[Opening Task material section]

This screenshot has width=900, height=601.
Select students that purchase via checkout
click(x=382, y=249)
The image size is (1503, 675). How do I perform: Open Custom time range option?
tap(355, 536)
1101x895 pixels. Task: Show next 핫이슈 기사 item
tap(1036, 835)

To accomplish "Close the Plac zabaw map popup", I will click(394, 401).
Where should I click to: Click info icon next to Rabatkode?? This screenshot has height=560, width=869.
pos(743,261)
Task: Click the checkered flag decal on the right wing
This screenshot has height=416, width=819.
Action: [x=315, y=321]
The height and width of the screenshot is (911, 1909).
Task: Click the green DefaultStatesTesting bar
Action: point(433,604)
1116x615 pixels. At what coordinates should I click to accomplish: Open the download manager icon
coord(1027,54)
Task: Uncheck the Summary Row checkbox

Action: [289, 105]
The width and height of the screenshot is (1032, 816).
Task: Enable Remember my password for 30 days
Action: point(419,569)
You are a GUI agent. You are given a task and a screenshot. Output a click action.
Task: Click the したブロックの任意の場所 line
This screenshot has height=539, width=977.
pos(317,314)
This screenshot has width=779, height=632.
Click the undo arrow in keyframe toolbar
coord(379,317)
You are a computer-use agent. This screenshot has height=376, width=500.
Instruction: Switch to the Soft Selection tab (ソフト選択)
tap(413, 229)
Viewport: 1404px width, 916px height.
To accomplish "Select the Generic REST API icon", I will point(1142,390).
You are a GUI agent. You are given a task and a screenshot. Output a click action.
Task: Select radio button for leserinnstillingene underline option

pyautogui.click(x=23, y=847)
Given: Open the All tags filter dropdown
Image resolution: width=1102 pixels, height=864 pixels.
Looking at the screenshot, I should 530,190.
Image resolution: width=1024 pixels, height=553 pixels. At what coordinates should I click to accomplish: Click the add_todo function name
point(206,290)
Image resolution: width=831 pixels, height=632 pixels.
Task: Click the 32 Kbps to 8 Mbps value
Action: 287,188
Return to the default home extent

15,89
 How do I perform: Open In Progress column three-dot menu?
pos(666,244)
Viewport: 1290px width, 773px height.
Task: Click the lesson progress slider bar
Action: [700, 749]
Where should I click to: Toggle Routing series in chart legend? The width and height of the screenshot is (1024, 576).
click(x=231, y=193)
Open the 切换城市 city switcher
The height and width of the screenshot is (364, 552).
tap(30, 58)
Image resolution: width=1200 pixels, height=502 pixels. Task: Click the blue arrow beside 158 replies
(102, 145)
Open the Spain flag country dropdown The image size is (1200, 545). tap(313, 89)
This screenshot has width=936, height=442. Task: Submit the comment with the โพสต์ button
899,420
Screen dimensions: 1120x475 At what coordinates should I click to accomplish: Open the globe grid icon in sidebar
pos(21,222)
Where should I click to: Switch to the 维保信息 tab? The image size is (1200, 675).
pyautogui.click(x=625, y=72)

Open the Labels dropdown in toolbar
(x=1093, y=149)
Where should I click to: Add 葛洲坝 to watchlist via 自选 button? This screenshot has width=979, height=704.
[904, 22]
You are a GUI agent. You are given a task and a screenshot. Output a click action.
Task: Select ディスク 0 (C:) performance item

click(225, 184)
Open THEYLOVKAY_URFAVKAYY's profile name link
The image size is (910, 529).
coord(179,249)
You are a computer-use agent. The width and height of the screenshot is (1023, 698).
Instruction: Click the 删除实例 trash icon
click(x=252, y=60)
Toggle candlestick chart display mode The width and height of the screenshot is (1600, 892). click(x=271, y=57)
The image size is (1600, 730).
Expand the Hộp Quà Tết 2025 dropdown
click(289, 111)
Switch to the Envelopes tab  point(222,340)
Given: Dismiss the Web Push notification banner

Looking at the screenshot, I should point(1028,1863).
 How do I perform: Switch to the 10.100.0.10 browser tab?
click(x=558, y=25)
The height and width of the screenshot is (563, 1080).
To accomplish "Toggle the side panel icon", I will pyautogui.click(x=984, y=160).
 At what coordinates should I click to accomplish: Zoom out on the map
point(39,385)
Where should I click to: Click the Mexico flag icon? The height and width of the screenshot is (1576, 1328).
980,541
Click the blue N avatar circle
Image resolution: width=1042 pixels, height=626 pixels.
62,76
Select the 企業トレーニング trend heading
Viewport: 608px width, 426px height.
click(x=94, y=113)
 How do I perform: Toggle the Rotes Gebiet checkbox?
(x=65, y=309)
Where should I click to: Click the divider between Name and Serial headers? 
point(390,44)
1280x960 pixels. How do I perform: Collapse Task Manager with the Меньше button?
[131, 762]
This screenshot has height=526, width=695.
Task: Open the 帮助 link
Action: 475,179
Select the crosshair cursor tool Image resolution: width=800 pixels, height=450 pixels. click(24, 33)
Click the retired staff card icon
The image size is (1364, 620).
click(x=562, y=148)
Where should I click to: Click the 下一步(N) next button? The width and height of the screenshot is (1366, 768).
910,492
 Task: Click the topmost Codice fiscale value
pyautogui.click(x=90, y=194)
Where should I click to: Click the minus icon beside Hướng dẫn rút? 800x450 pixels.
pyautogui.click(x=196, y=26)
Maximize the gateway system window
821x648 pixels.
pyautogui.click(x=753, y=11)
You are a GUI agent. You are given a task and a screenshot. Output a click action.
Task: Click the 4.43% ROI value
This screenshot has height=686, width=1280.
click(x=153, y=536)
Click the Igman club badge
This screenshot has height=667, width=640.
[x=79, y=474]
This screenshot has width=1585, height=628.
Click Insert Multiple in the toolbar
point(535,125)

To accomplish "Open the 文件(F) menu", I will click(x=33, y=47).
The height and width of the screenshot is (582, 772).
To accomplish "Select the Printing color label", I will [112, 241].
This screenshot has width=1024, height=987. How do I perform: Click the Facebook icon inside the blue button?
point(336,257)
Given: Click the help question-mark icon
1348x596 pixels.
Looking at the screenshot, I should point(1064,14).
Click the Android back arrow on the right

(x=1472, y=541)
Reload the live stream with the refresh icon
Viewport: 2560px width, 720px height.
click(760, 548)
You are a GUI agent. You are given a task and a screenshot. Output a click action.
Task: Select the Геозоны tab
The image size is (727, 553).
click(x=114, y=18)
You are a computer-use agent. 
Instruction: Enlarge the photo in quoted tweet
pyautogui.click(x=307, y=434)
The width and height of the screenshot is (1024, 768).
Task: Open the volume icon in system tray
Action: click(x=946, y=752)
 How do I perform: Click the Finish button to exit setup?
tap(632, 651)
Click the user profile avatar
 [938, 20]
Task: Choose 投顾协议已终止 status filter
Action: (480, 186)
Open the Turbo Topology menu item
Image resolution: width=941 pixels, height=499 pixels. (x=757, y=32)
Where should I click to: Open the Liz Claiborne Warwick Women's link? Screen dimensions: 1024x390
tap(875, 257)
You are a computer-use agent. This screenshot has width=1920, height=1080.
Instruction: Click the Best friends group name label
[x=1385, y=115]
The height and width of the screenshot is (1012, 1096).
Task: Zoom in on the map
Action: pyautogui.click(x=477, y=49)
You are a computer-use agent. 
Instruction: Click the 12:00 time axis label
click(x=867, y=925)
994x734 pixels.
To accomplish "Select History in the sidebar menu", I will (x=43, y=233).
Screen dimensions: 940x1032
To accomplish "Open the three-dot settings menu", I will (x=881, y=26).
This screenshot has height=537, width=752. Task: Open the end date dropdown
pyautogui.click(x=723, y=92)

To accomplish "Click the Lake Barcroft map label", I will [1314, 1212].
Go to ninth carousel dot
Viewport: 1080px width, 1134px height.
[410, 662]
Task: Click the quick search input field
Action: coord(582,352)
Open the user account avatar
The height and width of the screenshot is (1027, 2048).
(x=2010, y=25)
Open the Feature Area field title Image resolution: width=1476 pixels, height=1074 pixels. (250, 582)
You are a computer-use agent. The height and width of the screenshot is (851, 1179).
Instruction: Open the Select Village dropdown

[Closing Task material section]

**Problem to solve:**
Out of the records, collect only those lines that contain the string "computer".

**Solution to the exercise:**
You are a computer-use agent. This screenshot has height=376, width=500.
You are a computer-use agent. The width and height of the screenshot is (1023, 698).
You are a computer-use agent. 
You are a computer-use agent. This screenshot has width=1920, height=1080.
You are a computer-use agent. 
You are a computer-use agent. The height and width of the screenshot is (851, 1179).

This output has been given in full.